VIDEO: Lessons From the Throne - Tips for Accomplishing Daily Habits

Short Version

The key is progress is consistency. Therefore, find a routine that's small enough/simple enough to actually do, and make sure that you're just enough (but not more) than is necessary to see a result. Then find ways to fit it into your day with minimum impact. If that means doing double duty (dooty?) on the toilet, more power to you! (Full video below)


Slightly Longer Version

When we want to improve our mobility, increase body awareness in a certain movement, or need to work on a rehab/prehab drill, find the time to fit it into the day can feel overwhelming at times. And what happens when we feel overwhelmed? We stop. We quit. We don't do the thing that we ought to do. 

Since we know that consistency on these drills is the absolute most important element (this is a post for another day, but I can tell you from experience that you'll have virtually zero effect on fixing your flexibility/weak muscle groups by working on them just once in a while) we need an effective strategy to blend them into our day. We want this to be as easy and convenient as possible.

I'm plenty busy these days, and finding an extra 10-20mins during the day to commit to that stuff, as necessary as it is, can be tough. Once the day gets going, sometimes it feels like there's too much going on to to stop and do your drills. Personally, I get pretty fixated on the task I'm working on, and have a hard time stopping until it's completed. 

One great approach is to just do little bits at a time, instead of doing it all in one shot. This short video explains the absolute best way I've found to seamlessly insert 'physical homework' into your day.

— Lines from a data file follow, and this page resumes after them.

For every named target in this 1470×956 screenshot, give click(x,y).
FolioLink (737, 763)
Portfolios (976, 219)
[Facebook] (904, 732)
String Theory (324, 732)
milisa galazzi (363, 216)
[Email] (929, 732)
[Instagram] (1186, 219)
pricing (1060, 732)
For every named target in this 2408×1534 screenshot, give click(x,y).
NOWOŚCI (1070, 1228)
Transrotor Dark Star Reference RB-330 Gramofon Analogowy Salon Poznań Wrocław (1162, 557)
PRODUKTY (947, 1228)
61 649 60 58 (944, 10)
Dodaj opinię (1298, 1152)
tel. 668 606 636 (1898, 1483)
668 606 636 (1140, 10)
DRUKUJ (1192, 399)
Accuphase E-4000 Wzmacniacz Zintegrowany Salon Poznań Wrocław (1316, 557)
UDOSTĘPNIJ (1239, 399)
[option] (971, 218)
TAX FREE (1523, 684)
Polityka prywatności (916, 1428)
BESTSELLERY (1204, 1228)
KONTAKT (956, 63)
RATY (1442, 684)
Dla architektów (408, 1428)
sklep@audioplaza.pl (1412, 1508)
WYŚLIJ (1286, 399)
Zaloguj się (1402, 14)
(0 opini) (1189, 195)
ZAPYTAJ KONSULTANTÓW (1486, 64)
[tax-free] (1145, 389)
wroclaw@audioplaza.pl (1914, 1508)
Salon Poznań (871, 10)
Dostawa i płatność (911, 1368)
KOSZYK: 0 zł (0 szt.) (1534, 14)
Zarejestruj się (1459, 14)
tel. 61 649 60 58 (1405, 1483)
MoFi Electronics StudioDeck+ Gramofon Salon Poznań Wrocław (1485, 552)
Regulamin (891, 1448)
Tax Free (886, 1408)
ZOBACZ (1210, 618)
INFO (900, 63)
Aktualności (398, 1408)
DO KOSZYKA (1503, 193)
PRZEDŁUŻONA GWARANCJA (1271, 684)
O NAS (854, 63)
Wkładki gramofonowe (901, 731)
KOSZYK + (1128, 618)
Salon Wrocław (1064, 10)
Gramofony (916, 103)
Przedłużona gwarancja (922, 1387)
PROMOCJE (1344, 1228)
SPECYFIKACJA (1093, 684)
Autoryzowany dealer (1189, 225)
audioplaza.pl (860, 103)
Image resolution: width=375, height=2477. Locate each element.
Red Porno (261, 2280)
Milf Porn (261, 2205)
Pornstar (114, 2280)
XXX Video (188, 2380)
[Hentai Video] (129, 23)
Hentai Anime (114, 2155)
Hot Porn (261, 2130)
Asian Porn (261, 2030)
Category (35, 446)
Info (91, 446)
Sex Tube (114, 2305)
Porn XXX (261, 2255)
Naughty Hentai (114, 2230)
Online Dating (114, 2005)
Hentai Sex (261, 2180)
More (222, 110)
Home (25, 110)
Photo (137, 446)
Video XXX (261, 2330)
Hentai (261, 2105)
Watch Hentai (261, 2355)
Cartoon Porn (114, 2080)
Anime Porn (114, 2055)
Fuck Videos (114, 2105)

Another option that works well is to get your 'homework' done immediately upon waking up. Don't let yourself leave your bedroom until you've completed at least 5mins of whatever it is you're supposed to do. Or 3mins minutes. Whatever you can commit to 100%. Set a timer and when it goes off, you know you've achieved at least some progress and consistency. 

If, after 5mins you want to do more, great! Go for it. Often you will! But at least you've hit your minimum standard and are building a consist routine.